Thomas Fraser

Personal information
- Full name: Thomas William Fraser
- Born: 26 June 1912 Natal, South Africa
- Died: 25 July 1995 (aged 83) Taunton, England
- Batting: Right-handed
- Bowling: Slow left-arm orthodox

Domestic team information
- 1936–1937: Cambridge University
- 1937/38–1946/47: Orange Free State

Career statistics
| Competition | First-class |
| Matches | 22 |
| Runs scored | 249 |
| Batting average | 9.57 |
| 100s/50s | 0/1 |
| Top score | 61* |
| Balls bowled | 4,062 |
| Wickets | 58 |
| Bowling average | 31.62 |
| 5 wickets in innings | 3 |
| 10 wickets in match | 0 |
| Best bowling | 8/71 |
| Catches/stumpings | 11/– |
- Source: ESPNcricinfo, 30 April 2023

= Thomas Fraser (South African cricketer) =

South African cricketer (1912–1995)

Thomas William Fraser (26 June 1912 – 25 July 1995) was a South African cricketer.
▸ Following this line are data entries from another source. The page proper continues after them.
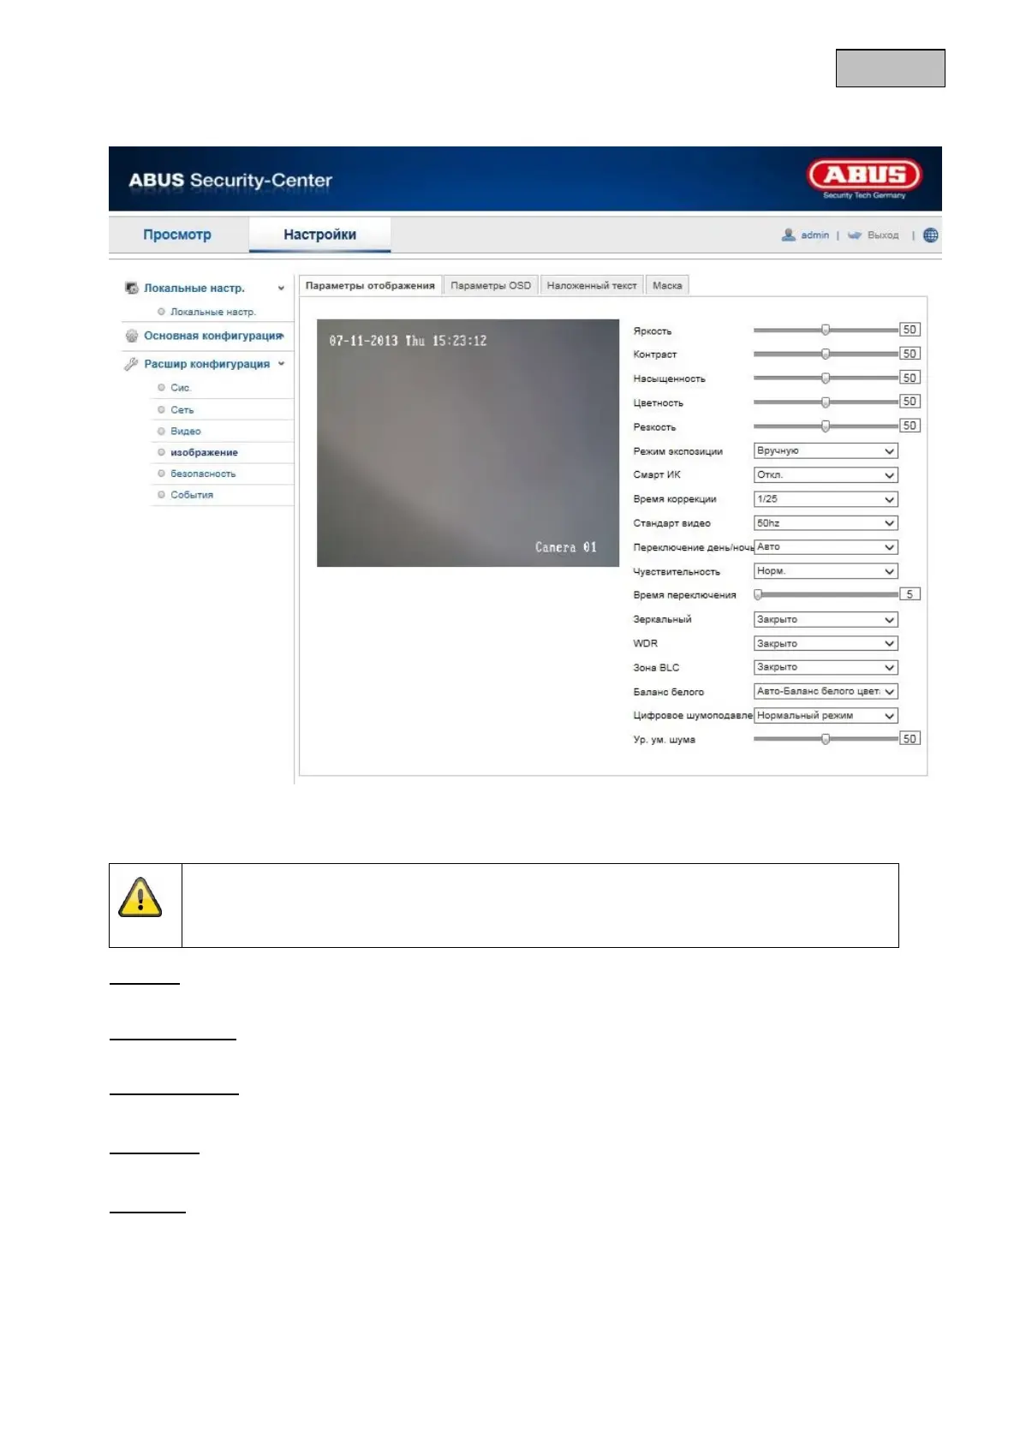Click the admin user icon
The image size is (1020, 1442).
[x=788, y=235]
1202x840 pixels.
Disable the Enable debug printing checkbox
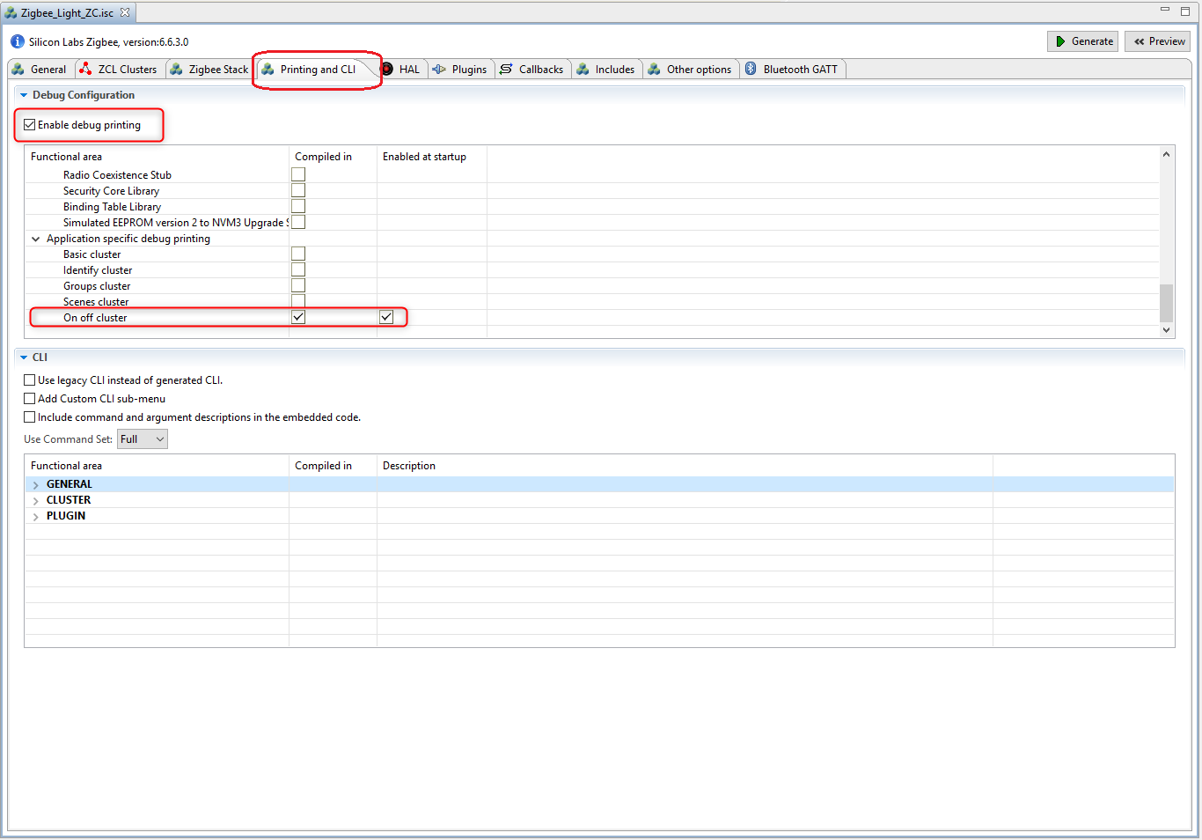tap(30, 125)
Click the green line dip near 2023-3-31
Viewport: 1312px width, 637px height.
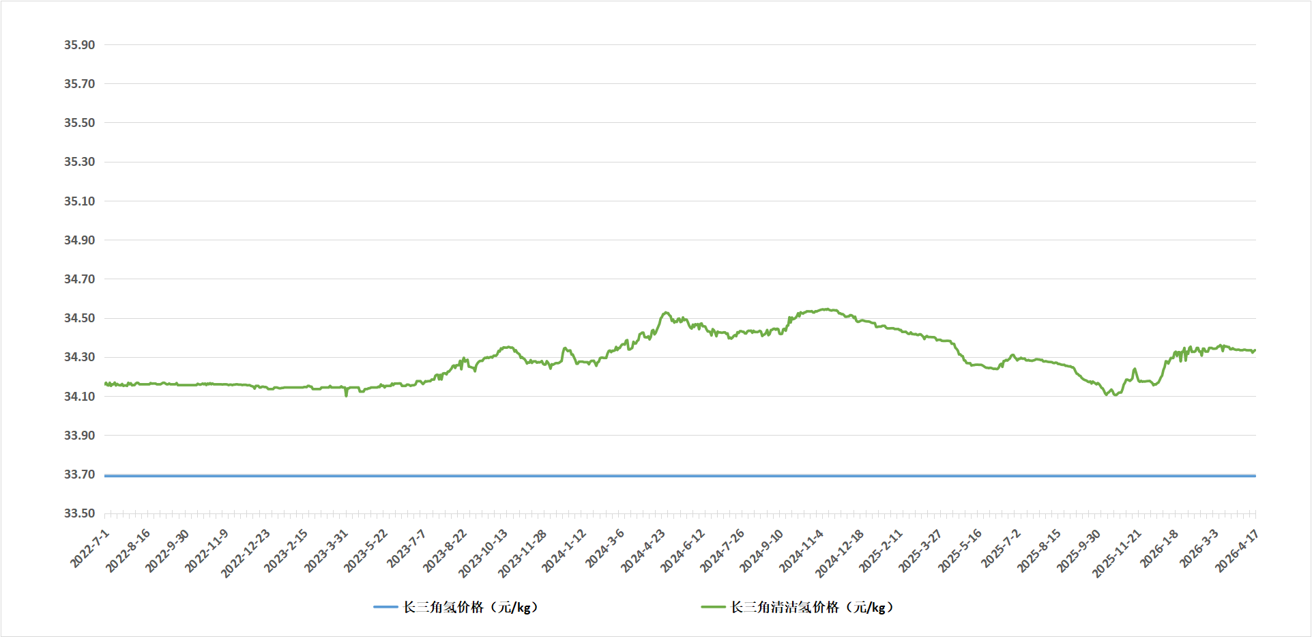tap(347, 394)
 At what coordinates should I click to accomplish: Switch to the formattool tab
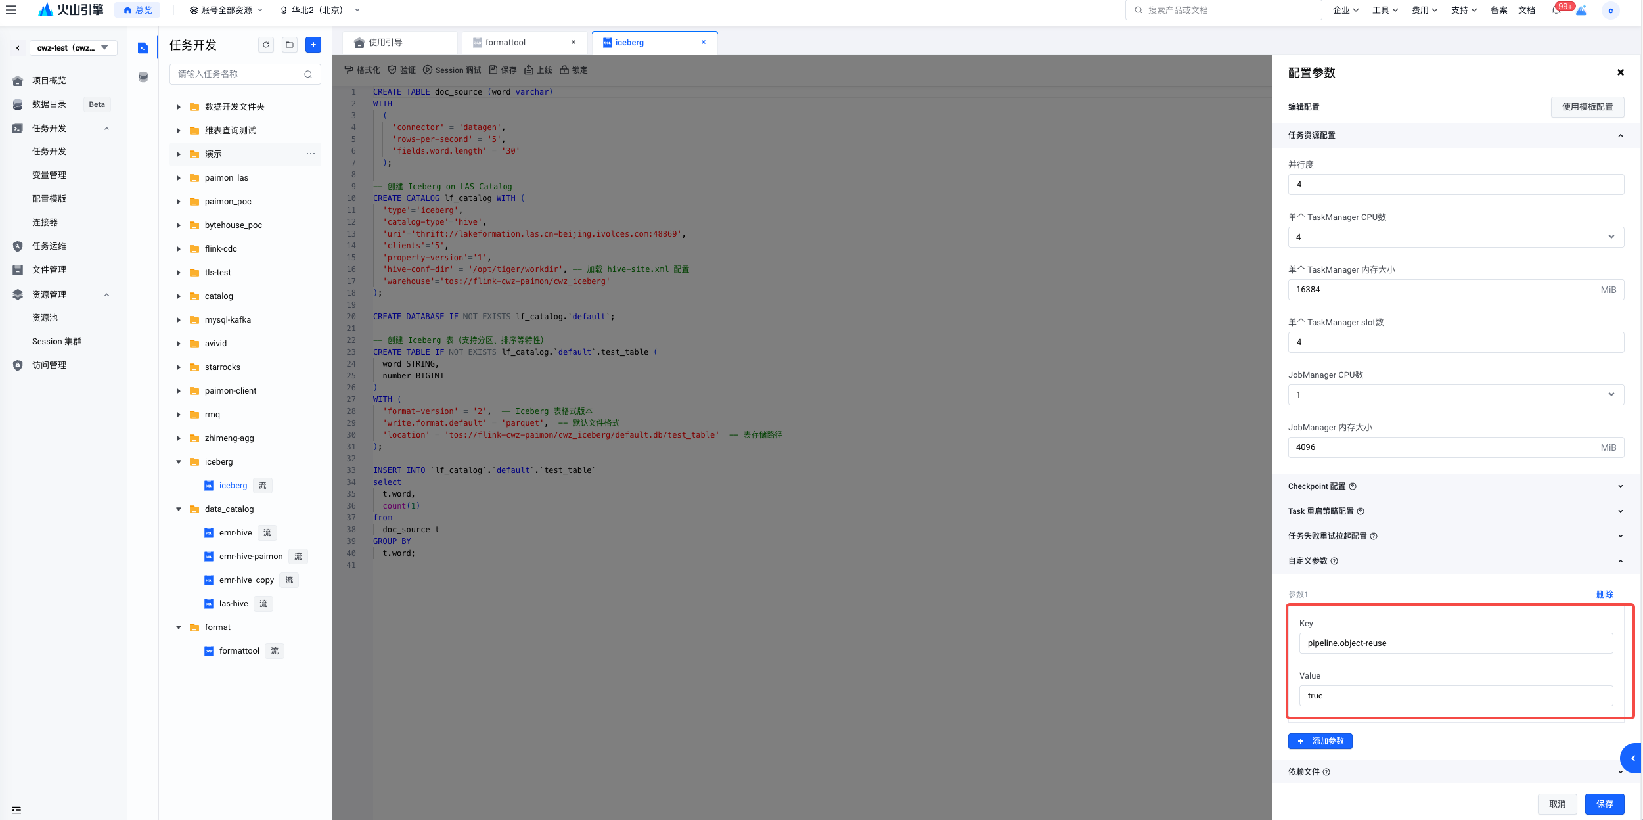505,43
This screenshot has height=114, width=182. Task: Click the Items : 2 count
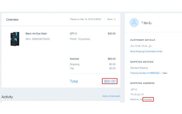click(111, 19)
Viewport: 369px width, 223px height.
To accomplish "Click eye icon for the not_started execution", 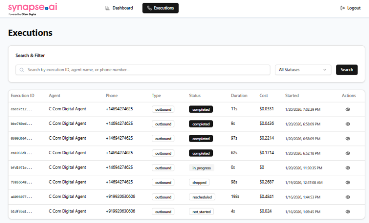I will 348,211.
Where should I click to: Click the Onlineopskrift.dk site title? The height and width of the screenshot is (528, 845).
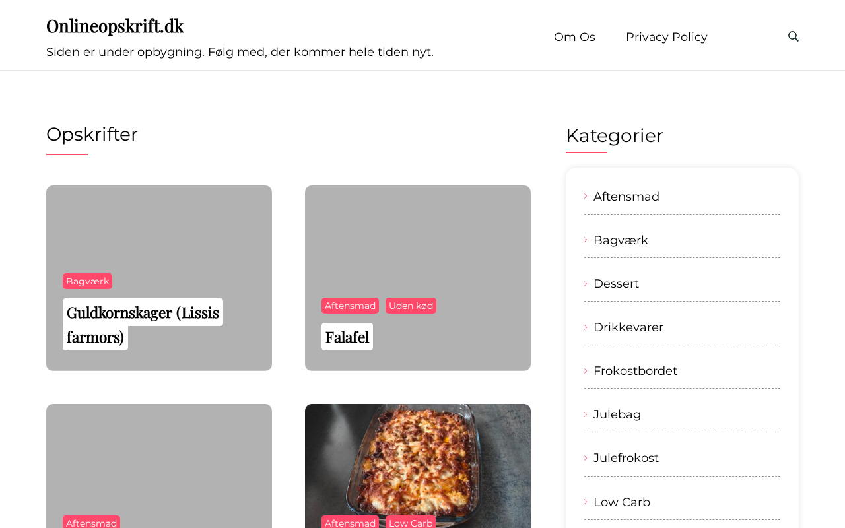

He played first-class cricket for Cambridge University and Orange Free State between 1936 and 1948.

A slow left-arm orthodox spin bowler, Fraser's best first-class figures were 8 for 71 for Orange Free State against Eastern Province in January 1940. His best figures in two seasons with Cambridge University, while he was studying at Pembroke College, were 5 for 51 against the touring New Zealanders in 1937.